(TEXT UNDER STUDY)
•••
/ckent

A Clojure library for keeping identifiers secret.

Primary LanguageClojureThe UnlicenseUnlicense

ckent https://api.travis-ci.org/pclewis/ckent.svg

ckent is a Clojure library for reversibly transforming sequential internal identifiers into valid V4 (random) UUIDs that are indistinguishable from actual random UUIDs. Custom formats are also supported.

It is designed to mitigate Insecure Direct Object References, a class of vulnerability caused by exposing internal identifiers.

Usage

Encrypt:

(require '[ckent.core :as c])
(def k (c/random-key))
(c/uuid k "Testing!")
;; => #uuid "444d0eb5-f370-4daa-bde8-abf5ea70d13a"
(c/uuid k "Tasting!")
;; => #uuid "648a3442-e59d-477d-b61d-6977691daeaf"
(c/uuid k 0xBEEEEEEEEEE5)
;; => #uuid "c2b4bd39-3bc8-4e28-a86e-4c0800502c5c"

Decrypt:

(c/decode-str (c/decrypt-uuid k *3))
;; => "Testing!"
(format "%x" (c/decrypt-uuid k *2)) 
;; => "beeeeeeeeee5"

HMAC ensures value was not tampered with and has been decrypted properly:

(c/uuid (random-key) "Test")
;; => #uuid "887e8ea7-5626-43f6-a072-8fffe04dbc6a"
(c/decrypt-uuid k *1)
;; => nil
(defn flip-uuid-bit [i u]
  (-> (c/read-uuid u)
      (.xor (.shiftLeft BigInteger/ONE i))
      (c/write-uuid)))
(c/uuid enc-key "authntic")
;; => #uuid "1a732511-f232-454f-af97-f7bd5149daf1"
(every? nil?
  (map #(c/decrypt-uuid enc-key
                        (flip-uuid-bit % *1))
       (range 0 122)))
;; => true

uuid15 provides more space and less safety:

(c/uuid15 enc-key "Hi I'm 15 bytes")
;; => #uuid "2ffa8ba0-bd05-42b2-b9ec-3b0599e96a82"
(map #(-> (flip-uuid-bit % *1)
          (->> (c/decrypt-uuid15 enc-key))
          ((fnil c/decode-str (c/encode "hmac failure")))
          (.replaceAll "[^\\p{Print}]" ".")) 
     (range 0 120 12))
;; => ("hmac failure" "hmac failure"
;;     ".x.[.I].5 by4es"
;;     "D<...m..5 fytes"
;;     "hmac failure" "hmac failure" "hmac failure" "hmac failure"
;;     "bz.T......-...."
;;     "hmac failure")

Adding support for additional types:

(c/uuid k true)
;; => IllegalArgumentException No method in multimethod 'encode' for dispatch
;;    value: class java.lang.Boolean
(defmethod c/encode Boolean [v] (if v BigInteger/ONE BigIntger/ZERO))
(def decode-boolean pos?) 
(c/uuid k true)
;; => #uuid "f8b3ee26-eb83-4028-a1e2-56bf7675b793"
(decode-boolean (c/decrypt-uuid k *1))
;; => true

Custom formats:

;; 51 base32 chars = 255 bits = 47 + 80 + 128
(def params {:fmt [[47  :iv-seed]
                   [80  :hmac]
                   [128 :ciphertext]]
             :key (c/random-key "AES" 256)
             :cipher "AES/CBC/NoPadding"})
(.toString (c/custom params "Secret~Message") 32)
•••
(TASKS TO CARRY OUT)
1) Answer the following questions using the ckent description.
(a) What class of vulnerability is ckent designed to mitigate?
(b) According to the text, what does HMAC ensure?
(c) Which cipher is specified in the custom format parameters?
2) Switch "decode-boolean" to "decode-bool" throughout the passage of the ckent description starting with "Adding support for" and going on through "(def decode-boolean pos?)", and give that passage again.

(DATA EXTRACT)
•••
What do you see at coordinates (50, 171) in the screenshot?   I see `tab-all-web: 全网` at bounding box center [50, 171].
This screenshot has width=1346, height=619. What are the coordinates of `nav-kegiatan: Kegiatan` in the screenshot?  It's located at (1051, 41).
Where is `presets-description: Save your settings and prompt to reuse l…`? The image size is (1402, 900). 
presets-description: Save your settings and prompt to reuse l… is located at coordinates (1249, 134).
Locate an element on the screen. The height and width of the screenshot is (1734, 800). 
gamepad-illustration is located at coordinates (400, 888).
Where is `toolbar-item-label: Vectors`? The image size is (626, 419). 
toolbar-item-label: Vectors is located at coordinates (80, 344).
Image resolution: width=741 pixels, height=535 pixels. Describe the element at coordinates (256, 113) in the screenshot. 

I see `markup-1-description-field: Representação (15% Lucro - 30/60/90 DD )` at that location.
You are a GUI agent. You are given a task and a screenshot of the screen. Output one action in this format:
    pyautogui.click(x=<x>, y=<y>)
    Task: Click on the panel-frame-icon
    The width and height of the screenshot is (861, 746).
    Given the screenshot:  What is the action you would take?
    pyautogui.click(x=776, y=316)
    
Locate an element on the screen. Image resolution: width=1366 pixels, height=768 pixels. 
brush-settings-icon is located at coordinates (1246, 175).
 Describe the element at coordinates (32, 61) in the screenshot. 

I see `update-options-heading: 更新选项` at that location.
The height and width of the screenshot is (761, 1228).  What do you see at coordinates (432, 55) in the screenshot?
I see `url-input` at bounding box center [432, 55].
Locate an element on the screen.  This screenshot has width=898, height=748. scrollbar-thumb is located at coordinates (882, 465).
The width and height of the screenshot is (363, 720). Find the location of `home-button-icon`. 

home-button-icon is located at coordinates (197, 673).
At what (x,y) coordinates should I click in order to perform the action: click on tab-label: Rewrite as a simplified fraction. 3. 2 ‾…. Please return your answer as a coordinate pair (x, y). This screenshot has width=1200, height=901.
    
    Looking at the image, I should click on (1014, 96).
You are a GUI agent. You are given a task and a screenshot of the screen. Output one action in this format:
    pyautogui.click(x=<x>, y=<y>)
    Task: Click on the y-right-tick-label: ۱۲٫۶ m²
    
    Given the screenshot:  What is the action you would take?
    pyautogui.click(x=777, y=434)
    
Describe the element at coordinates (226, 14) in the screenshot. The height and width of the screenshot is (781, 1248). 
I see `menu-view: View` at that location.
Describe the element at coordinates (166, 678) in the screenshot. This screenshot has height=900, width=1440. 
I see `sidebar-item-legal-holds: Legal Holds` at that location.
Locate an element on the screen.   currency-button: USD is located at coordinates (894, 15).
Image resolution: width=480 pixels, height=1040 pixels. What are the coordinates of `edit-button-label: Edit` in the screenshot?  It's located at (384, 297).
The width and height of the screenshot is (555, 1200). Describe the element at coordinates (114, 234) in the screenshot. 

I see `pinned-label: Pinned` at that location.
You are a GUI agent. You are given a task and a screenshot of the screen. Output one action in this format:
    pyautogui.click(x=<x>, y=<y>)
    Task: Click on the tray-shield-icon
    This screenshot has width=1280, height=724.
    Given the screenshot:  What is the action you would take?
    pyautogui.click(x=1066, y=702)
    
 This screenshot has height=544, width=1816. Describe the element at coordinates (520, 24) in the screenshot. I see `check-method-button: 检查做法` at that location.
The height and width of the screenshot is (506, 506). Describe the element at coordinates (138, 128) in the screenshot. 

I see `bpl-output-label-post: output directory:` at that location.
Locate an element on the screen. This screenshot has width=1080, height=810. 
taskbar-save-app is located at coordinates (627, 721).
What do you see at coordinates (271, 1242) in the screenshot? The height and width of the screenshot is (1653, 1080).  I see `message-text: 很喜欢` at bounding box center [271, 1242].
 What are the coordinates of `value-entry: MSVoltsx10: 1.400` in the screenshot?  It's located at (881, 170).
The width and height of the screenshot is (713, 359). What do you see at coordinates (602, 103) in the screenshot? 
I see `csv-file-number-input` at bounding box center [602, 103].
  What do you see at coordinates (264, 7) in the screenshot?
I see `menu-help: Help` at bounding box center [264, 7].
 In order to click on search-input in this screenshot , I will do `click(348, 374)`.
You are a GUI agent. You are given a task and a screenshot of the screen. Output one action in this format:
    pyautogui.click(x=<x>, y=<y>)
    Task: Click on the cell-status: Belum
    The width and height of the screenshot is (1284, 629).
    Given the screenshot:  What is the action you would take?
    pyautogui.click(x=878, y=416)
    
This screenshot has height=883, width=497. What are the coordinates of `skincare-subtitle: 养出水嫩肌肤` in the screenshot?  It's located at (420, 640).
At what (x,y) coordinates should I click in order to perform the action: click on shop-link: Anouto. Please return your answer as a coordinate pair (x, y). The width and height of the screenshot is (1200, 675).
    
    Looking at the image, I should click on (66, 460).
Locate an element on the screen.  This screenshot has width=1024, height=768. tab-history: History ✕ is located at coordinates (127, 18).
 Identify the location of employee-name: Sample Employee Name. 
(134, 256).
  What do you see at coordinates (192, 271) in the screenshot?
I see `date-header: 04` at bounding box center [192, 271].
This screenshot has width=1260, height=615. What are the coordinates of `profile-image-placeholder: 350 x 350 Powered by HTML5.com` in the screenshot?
•••
(TASK RESULTS)
1)
(a) Insecure Direct Object References.
(b) That the value was not tampered with and has been decrypted properly.
(c) "AES/CBC/NoPadding".

2)
Adding support for additional types:

(c/uuid k true)
;; => IllegalArgumentException No method in multimethod 'encode' for dispatch
;;    value: class java.lang.Boolean
(defmethod c/encode Boolean [v] (if v BigInteger/ONE BigIntger/ZERO))
(def decode-bool pos?)